# 1948 cub timing



## ROYD (Oct 27, 2010)

I NEED TO KNOW THE PROCEDURE FOR TIMING A 1948 CUB WITH MAG, i.e., HOW THE MARKS LINE UP ON ROTOR AND GEAR.


----------



## cyrush (Apr 20, 2010)

Dos this help ????


Antique Tractor Resources - Tune-Up Specifications: Farmall & IH


----------



## cyrush (Apr 20, 2010)

Go to this forum for more info on your problem

Distributer timing - MyTractorForum.com - The Friendliest Tractor Forum and Best Place for Tractor Information


----------



## ROYD (Oct 27, 2010)

*farmall timing*

I need to know the alignment of the rotor on a cub with a magneto.
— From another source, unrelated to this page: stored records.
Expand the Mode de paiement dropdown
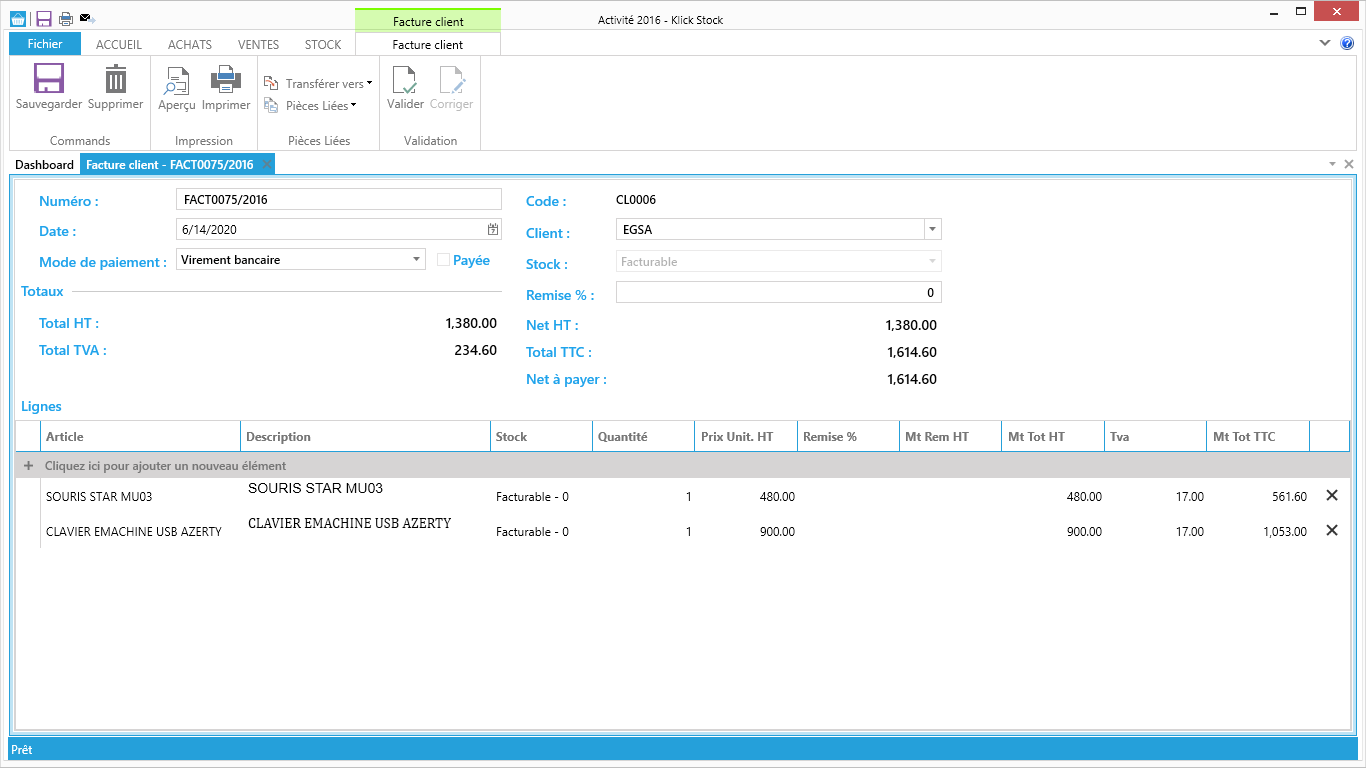 [x=417, y=260]
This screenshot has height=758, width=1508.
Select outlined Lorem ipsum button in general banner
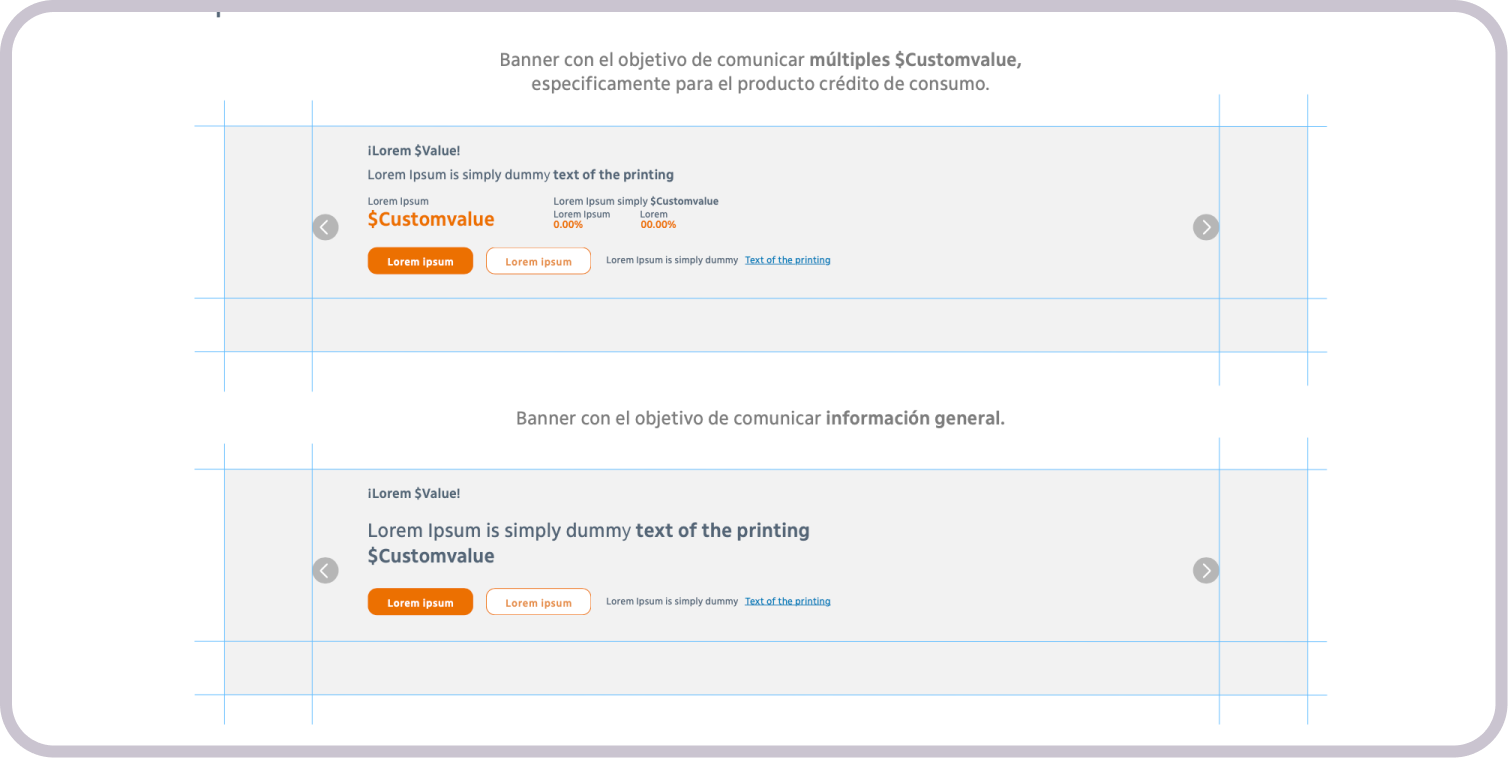[538, 602]
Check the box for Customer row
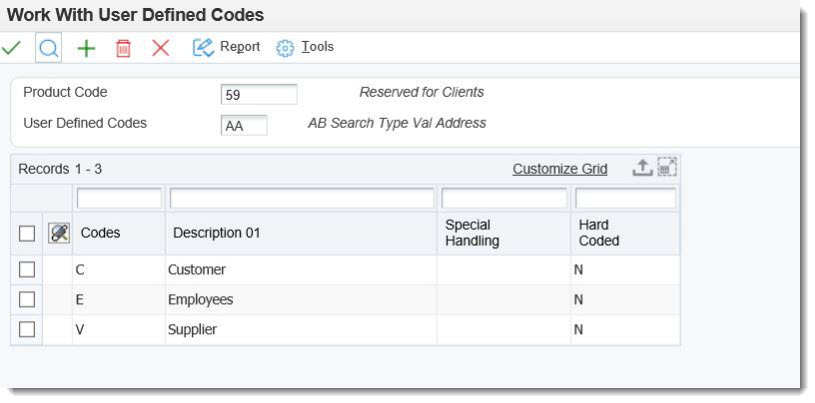This screenshot has width=815, height=403. point(27,270)
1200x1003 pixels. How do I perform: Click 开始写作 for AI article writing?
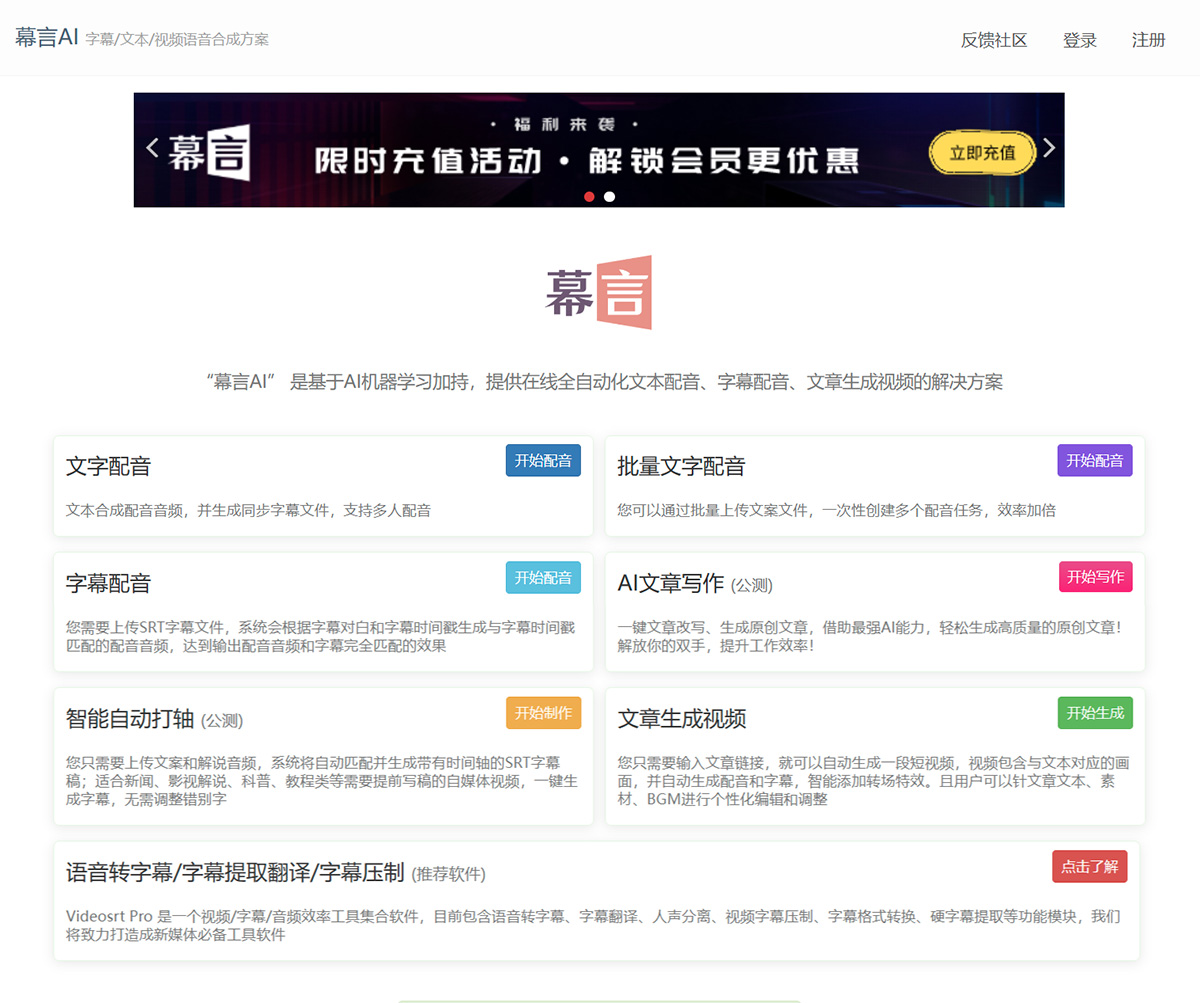pos(1095,577)
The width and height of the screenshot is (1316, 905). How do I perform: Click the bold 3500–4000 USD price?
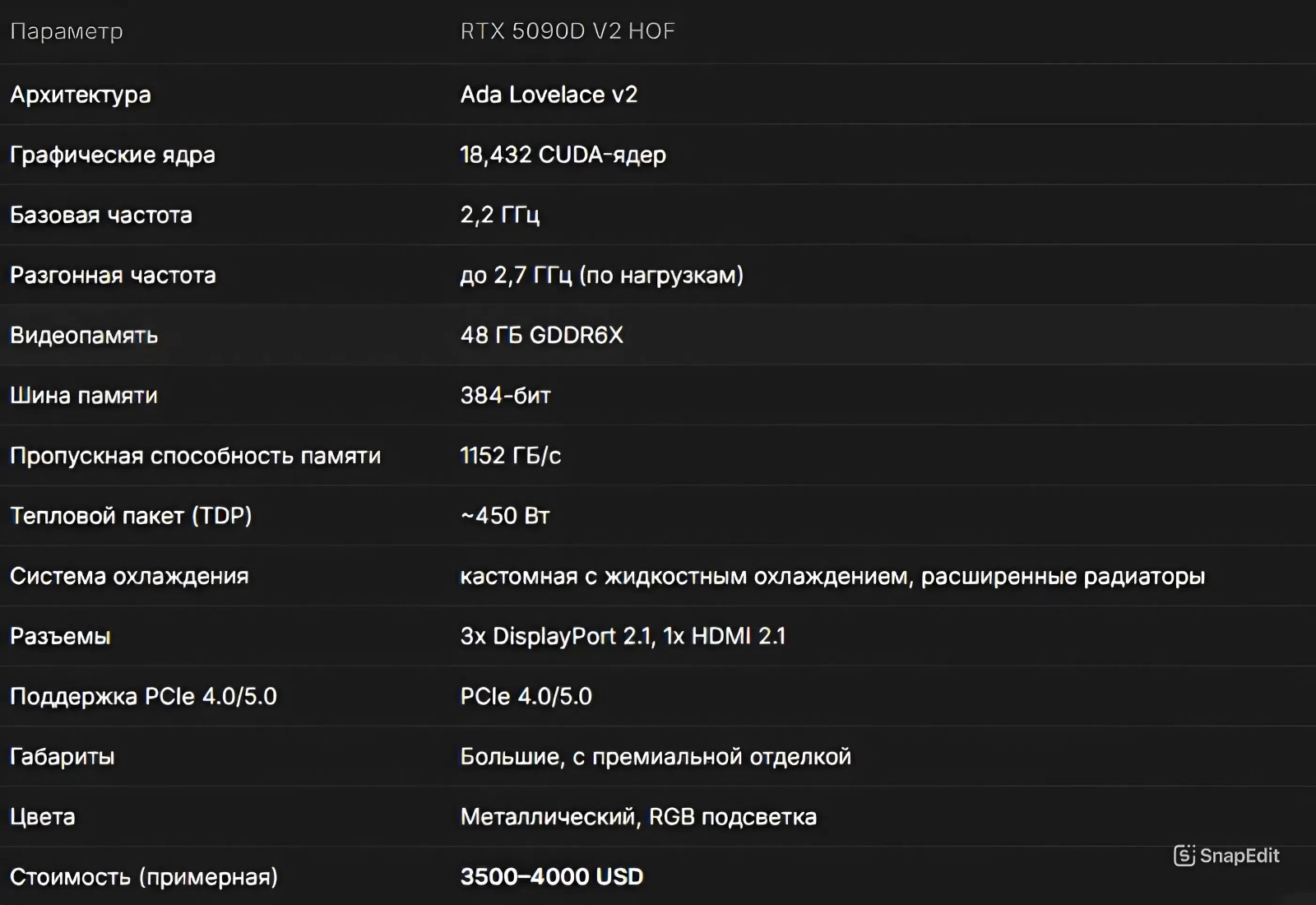[552, 876]
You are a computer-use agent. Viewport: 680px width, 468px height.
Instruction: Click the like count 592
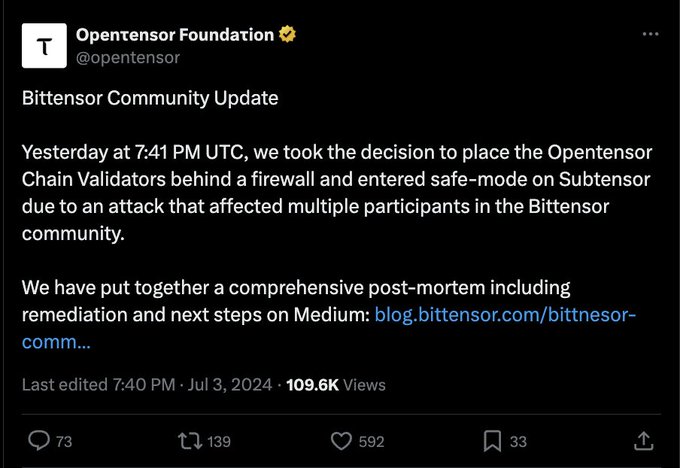click(371, 442)
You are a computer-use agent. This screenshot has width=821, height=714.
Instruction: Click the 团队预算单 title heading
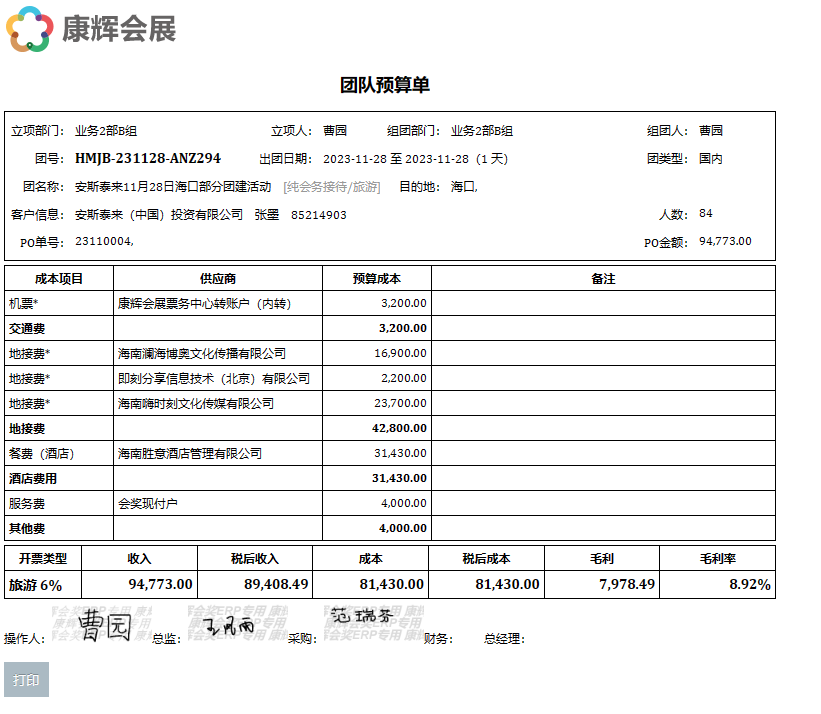coord(385,85)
I think i have it right, but not sure


----------



## mrsixstring (Nov 14, 2015)

I've tried static timing my 1948 cub following step by step video (very good and clear) instructions. I CANNOT get the second "click" when I rotate the mag with the coil on top, away from the engine block. Even when I go all the way, it still doesn't give me the second "click" I need to be in time. When I try to start it like that, it wants to go but will not fire completely up. I feel it is just barely out enough to keep it from starting. It is as close as I can get it without doing something else. No backfires, so I know I'm close. New points at .20, new distributor cap, new condenser, cleaned coil contacts under cap cover. She's getting plenty of fire and gas, but won't go. Any help on getting the second "click" on static timing. I think if I could get that, it would fire up.


----------